=== WHAT THIS TASK INVOLVES ===
Lines in the entries below where the word "plus" shows up should each be copied.

----------------------------------------

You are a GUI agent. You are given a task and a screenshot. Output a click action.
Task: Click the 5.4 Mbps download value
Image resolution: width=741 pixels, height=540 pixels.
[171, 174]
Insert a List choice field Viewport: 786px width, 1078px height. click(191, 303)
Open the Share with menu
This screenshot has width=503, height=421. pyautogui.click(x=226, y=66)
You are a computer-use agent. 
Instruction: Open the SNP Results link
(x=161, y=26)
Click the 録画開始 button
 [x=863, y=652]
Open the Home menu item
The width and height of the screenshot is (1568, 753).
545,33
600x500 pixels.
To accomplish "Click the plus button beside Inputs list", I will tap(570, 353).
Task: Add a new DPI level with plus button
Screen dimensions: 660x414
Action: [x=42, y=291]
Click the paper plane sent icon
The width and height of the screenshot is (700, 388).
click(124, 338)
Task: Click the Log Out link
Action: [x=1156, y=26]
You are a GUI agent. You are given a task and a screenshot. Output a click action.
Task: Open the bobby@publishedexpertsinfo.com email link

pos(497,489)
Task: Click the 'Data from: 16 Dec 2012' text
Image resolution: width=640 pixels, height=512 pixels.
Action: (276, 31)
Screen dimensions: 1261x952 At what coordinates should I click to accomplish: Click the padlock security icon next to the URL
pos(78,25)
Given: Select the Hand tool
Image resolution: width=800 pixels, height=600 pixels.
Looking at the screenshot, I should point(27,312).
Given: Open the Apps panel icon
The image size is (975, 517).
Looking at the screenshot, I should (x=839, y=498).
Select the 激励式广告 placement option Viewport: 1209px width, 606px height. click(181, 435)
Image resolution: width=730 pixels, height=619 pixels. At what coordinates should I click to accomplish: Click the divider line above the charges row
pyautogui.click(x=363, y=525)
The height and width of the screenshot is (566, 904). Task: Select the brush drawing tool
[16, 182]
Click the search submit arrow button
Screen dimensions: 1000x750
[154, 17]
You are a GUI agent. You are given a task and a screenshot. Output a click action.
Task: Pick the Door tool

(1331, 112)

----------------------------------------

=== RESPONSE BOX ===
To accomplish "Click the plus button beside Inputs list", I will tap(570, 353).
Task: Add a new DPI level with plus button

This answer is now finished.